┌─ Source data

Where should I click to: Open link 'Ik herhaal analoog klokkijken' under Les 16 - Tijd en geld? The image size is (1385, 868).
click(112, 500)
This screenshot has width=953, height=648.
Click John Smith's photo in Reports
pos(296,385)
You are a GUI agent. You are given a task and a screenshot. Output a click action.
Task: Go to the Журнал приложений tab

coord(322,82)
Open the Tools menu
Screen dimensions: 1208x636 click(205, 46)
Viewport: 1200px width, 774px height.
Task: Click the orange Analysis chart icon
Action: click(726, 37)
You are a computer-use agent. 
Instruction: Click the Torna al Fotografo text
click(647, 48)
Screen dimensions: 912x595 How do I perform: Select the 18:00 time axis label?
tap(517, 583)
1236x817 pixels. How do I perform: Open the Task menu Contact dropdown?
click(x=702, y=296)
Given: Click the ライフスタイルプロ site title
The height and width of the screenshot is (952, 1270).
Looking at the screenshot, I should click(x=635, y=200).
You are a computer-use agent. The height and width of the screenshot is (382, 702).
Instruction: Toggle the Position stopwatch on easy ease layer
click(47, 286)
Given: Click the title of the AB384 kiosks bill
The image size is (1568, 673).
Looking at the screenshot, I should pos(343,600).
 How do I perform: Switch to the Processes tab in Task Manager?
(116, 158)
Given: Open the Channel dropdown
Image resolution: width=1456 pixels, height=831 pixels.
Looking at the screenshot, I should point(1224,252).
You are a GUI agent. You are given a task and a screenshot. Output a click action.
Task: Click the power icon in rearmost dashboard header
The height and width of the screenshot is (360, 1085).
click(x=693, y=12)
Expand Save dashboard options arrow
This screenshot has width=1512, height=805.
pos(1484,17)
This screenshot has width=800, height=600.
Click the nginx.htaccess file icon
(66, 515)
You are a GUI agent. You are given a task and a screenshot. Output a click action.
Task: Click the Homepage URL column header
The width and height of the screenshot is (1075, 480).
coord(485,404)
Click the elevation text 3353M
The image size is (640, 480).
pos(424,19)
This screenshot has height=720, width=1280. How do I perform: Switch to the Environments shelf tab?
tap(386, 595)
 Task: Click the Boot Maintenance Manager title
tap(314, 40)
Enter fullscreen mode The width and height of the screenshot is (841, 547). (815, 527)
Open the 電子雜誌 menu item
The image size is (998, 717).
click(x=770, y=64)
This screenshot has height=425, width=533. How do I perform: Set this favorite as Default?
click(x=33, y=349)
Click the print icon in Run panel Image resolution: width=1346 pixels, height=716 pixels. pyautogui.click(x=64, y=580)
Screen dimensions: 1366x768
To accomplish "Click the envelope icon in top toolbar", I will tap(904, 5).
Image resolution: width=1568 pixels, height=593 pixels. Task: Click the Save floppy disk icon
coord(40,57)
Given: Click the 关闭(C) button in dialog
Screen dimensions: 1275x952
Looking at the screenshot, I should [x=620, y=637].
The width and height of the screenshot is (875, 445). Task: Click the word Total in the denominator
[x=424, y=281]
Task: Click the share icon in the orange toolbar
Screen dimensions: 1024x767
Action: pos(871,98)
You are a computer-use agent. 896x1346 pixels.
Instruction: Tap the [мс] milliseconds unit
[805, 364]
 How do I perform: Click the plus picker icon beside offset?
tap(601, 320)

└─

* **Task directions**:
The lines in the records above that include the word "toolbar" must be copied out.

* **Answer to the exercise**:
To accomplish "Click the envelope icon in top toolbar", I will tap(904, 5).
Task: Click the share icon in the orange toolbar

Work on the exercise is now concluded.